Er is nog geen remedie voor MPS I, dus de behandeling is gericht op het verlichten van symptomen.

Medicatie - Aldurazyme (laronidase) vervangt het deficiënte enzym in MPS I. Aldurazyme wordt eenmaal daags via een intraveneuze infusie toegediend aan mensen met MPS I. Aldurazyme helpt symptomen te verlichten maar is geen remedie.

Stamceltransplantatie - Een andere beschikbare behandeling voor MPS I is beenmergtransplantatie , waarbij normale cellen in het lichaam worden geplaatst die het ontbrekende enzym zullen produceren. Veel kinderen met het Hurler-syndroom hebben echter hartaandoeningen en zijn niet in staat om de chemotherapie te ondergaan die nodig is voor de transplantatie. Stamceltransplantatie, indien mogelijk, kan de overleving, intellectuele achteruitgang en cardiale en respiratoire complicaties verbeteren, maar is veel minder effectief in het omgaan met skeletsymptomen.

bronnen:

Jameson, E., Jones, S. en T. Remmington. Enzymvervangingstherapie met Laronidase (Aldurazyme) voor de behandeling van Mucopolysaccharidosis Type I. Cochrane-database met systematische overzichten . 2016. 4: CD009354.
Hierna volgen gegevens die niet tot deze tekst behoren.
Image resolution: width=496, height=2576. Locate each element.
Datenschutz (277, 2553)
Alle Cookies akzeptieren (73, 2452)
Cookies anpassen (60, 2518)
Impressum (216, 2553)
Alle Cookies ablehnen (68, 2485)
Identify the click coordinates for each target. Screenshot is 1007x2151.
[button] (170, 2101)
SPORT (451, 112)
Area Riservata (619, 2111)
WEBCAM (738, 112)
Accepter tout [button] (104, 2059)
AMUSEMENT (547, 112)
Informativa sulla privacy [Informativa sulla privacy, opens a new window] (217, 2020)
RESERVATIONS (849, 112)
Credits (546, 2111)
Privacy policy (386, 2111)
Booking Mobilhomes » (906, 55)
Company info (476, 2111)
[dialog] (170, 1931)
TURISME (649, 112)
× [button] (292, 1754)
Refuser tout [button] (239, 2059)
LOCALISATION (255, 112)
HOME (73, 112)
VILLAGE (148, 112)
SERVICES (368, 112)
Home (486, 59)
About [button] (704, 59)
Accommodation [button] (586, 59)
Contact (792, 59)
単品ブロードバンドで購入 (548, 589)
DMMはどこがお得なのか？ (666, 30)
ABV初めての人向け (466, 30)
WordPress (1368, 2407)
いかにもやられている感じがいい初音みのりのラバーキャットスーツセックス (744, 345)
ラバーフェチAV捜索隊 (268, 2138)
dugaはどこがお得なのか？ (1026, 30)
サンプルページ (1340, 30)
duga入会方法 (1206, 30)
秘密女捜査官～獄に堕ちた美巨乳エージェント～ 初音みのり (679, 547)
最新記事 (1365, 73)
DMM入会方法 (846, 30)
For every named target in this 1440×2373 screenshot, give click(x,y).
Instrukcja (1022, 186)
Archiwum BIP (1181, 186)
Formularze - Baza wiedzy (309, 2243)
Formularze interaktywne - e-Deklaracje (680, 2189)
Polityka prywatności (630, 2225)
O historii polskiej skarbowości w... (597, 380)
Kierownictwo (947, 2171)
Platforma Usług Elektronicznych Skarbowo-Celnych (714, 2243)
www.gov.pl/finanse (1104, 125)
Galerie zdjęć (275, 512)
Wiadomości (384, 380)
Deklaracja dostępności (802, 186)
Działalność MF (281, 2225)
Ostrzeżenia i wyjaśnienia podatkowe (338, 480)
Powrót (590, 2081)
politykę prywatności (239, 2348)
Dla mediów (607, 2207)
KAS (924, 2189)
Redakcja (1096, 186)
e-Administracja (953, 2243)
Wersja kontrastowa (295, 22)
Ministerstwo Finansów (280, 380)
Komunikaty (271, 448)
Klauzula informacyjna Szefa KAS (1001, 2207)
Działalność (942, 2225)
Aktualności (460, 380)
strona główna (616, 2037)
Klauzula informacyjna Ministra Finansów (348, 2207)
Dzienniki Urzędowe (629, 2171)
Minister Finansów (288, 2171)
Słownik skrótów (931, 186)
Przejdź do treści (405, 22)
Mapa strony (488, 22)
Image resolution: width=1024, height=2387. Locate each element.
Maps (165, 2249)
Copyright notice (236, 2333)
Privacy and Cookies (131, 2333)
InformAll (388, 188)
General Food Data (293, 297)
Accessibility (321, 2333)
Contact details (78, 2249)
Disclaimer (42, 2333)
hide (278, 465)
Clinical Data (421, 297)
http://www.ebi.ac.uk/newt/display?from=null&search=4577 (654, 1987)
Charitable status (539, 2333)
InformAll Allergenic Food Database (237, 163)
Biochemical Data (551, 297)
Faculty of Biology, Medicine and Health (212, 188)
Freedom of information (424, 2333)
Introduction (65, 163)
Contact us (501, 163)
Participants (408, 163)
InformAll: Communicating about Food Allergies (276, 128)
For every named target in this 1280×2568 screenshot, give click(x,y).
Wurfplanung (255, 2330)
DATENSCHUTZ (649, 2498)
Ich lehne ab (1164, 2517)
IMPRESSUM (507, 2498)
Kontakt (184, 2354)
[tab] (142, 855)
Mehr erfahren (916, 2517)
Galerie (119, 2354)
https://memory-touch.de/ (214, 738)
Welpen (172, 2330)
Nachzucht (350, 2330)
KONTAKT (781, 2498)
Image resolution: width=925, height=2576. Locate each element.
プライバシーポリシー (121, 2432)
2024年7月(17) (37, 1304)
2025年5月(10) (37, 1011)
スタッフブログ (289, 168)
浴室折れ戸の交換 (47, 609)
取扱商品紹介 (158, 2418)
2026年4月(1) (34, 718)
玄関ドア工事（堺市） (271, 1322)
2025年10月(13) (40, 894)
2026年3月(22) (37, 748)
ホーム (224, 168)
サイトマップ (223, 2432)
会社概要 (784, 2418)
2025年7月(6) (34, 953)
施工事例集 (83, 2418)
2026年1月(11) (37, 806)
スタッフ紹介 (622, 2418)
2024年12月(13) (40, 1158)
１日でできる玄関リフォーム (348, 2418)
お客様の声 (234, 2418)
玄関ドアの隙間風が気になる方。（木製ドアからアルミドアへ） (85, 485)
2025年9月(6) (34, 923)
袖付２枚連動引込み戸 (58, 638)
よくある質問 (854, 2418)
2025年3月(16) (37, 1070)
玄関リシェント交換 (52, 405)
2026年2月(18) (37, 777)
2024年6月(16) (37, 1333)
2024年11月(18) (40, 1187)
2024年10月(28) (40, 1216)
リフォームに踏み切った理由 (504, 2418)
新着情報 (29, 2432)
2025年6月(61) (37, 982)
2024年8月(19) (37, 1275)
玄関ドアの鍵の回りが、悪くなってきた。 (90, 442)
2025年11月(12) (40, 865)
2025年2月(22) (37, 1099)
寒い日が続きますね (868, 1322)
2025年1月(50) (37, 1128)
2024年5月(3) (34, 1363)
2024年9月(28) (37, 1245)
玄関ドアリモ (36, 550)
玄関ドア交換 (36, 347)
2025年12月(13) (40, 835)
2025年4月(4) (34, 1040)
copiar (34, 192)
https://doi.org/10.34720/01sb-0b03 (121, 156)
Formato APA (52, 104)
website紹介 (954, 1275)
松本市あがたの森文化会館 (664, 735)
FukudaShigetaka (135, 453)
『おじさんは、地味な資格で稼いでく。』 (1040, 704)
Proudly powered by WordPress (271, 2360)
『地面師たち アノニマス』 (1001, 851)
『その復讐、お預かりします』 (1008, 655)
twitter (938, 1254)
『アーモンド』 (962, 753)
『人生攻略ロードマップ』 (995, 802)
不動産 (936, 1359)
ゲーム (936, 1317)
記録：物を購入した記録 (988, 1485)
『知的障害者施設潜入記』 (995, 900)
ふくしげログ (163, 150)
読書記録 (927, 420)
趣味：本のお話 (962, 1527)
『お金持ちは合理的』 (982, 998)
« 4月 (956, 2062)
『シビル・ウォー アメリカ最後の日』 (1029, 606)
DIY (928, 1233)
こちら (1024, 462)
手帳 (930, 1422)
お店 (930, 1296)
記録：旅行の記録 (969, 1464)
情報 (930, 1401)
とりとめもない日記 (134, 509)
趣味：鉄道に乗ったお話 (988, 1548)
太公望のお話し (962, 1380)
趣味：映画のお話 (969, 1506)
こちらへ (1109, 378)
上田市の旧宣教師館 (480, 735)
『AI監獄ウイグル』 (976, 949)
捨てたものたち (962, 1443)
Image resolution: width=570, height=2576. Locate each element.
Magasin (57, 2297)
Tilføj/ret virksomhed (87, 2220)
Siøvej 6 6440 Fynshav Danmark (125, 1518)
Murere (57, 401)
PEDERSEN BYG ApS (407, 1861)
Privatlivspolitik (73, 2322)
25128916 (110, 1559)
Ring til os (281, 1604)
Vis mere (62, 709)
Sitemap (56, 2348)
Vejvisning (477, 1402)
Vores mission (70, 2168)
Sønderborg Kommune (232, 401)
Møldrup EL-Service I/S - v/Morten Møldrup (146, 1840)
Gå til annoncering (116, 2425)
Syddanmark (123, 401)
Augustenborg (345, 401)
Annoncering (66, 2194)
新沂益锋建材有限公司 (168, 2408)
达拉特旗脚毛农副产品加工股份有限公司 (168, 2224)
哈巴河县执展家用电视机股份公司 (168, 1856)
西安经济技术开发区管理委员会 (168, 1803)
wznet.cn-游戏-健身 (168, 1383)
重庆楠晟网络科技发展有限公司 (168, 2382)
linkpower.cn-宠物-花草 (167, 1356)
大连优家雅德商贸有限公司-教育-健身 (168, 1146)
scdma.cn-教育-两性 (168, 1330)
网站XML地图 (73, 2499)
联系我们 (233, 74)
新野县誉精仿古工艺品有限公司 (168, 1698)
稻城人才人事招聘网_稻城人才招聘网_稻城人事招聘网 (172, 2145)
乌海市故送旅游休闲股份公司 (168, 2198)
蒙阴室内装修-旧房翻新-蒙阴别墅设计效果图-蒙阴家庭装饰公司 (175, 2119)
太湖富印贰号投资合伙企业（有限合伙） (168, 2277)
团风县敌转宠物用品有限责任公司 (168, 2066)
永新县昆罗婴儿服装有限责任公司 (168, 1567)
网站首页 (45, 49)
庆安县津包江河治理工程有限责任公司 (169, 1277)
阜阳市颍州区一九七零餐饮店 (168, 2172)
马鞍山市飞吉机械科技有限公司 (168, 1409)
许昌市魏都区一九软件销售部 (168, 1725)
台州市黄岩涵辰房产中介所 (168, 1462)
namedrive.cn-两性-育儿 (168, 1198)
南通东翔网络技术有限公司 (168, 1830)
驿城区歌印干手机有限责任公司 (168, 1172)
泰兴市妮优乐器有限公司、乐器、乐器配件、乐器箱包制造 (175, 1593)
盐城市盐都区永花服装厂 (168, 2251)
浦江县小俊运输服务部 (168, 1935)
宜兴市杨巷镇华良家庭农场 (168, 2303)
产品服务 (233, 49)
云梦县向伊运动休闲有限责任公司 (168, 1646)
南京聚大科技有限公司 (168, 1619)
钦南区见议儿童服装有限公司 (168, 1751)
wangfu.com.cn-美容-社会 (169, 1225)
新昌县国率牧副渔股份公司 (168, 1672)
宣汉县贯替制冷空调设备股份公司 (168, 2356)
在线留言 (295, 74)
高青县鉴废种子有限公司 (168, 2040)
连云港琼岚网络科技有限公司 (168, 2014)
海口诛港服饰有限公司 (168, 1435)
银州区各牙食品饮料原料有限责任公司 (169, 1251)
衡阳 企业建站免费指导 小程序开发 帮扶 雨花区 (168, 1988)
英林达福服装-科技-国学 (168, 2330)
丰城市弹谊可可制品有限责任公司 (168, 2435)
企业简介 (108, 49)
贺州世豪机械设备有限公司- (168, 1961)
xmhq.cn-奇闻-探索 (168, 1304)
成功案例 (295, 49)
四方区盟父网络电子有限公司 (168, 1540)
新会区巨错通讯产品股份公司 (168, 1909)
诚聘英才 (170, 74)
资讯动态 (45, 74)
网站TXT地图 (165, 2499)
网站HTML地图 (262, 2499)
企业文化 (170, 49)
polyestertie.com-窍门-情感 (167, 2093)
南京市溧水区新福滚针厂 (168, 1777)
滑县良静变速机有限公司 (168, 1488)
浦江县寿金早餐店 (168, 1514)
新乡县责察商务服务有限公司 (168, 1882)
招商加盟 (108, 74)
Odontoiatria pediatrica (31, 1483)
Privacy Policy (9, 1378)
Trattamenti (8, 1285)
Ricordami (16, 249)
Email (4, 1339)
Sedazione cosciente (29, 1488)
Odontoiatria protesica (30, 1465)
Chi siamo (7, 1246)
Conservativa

Wraith, J. en S. Jones. Mucopolysaccharidosis Type I. Pediatrische endocrinologie beoordelingen . 2014. 12 Suppl 1: 102-6.

Wolf, D., Banerjee, S., Hackett, P., Whitley, C., McIvor, R. en W. Low. Gentherapie voor neurologische manifestaties van mucopolysaccharidoses. Mening van deskundigen in de aflevering van geneesmiddelen . 2015. 12 (2): 283-96.